___ Given entries

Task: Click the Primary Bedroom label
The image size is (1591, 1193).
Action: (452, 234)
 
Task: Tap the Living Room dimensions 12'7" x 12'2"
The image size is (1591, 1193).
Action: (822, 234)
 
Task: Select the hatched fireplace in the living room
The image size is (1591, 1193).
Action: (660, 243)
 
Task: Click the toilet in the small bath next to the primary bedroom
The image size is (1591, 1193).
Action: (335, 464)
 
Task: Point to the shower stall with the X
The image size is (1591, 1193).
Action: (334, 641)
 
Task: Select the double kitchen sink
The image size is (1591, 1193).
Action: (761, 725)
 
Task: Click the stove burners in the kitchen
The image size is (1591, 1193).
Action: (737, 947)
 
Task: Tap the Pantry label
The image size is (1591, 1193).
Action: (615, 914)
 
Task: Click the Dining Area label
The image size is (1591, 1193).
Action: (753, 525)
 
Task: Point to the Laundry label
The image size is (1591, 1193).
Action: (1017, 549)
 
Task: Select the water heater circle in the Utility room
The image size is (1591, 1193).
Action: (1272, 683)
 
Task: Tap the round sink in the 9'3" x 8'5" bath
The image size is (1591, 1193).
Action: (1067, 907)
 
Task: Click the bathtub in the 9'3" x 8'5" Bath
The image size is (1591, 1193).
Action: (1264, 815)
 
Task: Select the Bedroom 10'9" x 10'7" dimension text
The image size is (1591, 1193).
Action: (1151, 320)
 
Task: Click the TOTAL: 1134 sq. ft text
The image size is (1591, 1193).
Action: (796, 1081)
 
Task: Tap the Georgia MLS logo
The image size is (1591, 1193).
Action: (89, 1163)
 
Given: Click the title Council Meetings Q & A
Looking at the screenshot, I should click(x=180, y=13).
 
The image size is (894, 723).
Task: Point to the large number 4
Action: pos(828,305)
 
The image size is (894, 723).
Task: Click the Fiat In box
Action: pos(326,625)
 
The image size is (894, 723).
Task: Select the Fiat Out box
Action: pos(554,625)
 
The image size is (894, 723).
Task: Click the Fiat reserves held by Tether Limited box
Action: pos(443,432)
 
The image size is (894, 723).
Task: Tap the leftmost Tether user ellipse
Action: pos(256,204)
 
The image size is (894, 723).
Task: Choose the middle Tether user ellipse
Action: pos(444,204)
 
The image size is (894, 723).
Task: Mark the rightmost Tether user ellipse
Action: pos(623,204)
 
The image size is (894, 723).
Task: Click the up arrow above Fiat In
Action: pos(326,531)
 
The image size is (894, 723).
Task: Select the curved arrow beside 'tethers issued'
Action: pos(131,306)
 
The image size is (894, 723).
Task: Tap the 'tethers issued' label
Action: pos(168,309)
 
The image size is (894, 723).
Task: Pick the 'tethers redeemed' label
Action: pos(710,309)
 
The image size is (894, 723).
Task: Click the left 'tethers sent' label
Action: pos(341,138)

______

◆ Problem to solve
Write out all of the data again, swapping every "ellipse" for "oval" and leaving everything else unchanged.

◆ Exercise response
Task: Click the Primary Bedroom label
The image size is (1591, 1193).
Action: (452, 234)
 
Task: Tap the Living Room dimensions 12'7" x 12'2"
The image size is (1591, 1193).
Action: (822, 234)
 
Task: Select the hatched fireplace in the living room
The image size is (1591, 1193).
Action: (660, 243)
 
Task: Click the toilet in the small bath next to the primary bedroom
The image size is (1591, 1193).
Action: (335, 464)
 
Task: Point to the shower stall with the X
The image size is (1591, 1193).
Action: (334, 641)
 
Task: Select the double kitchen sink
The image size is (1591, 1193).
Action: (761, 725)
 
Task: Click the stove burners in the kitchen
The image size is (1591, 1193).
Action: (737, 947)
 
Task: Tap the Pantry label
The image size is (1591, 1193).
Action: (615, 914)
 
Task: Click the Dining Area label
The image size is (1591, 1193).
Action: (753, 525)
 
Task: Point to the Laundry label
The image size is (1591, 1193).
Action: (1017, 549)
 
Task: Select the water heater circle in the Utility room
The image size is (1591, 1193).
Action: (1272, 683)
 
Task: Tap the round sink in the 9'3" x 8'5" bath
The image size is (1591, 1193).
Action: (1067, 907)
 
Task: Click the bathtub in the 9'3" x 8'5" Bath
The image size is (1591, 1193).
Action: (1264, 815)
 
Task: Select the Bedroom 10'9" x 10'7" dimension text
The image size is (1591, 1193).
Action: (1151, 320)
 
Task: Click the TOTAL: 1134 sq. ft text
The image size is (1591, 1193).
Action: (796, 1081)
 
Task: Tap the Georgia MLS logo
The image size is (1591, 1193).
Action: (89, 1163)
 
Given: Click the title Council Meetings Q & A
Looking at the screenshot, I should click(x=180, y=13).
 
The image size is (894, 723).
Task: Point to the large number 4
Action: pos(828,305)
 
The image size is (894, 723).
Task: Click the Fiat In box
Action: pos(326,625)
 
The image size is (894, 723).
Task: Select the Fiat Out box
Action: pos(554,625)
 
The image size is (894, 723).
Task: Click the Fiat reserves held by Tether Limited box
Action: pos(443,432)
 
The image size is (894, 723).
Task: Tap the leftmost Tether user oval
Action: pos(256,204)
 
The image size is (894, 723).
Task: Choose the middle Tether user oval
Action: pos(444,204)
 
The image size is (894, 723).
Task: Mark the rightmost Tether user oval
Action: pos(623,204)
 
The image size is (894, 723).
Task: Click the up arrow above Fiat In
Action: pos(326,531)
 
The image size is (894, 723).
Task: Select the curved arrow beside 'tethers issued'
Action: pos(131,306)
 
The image size is (894, 723).
Task: Tap the 'tethers issued' label
Action: pos(168,309)
 
The image size is (894, 723).
Task: Pick the 'tethers redeemed' label
Action: pos(710,309)
 
The image size is (894, 723).
Task: Click the left 'tethers sent' label
Action: pos(341,138)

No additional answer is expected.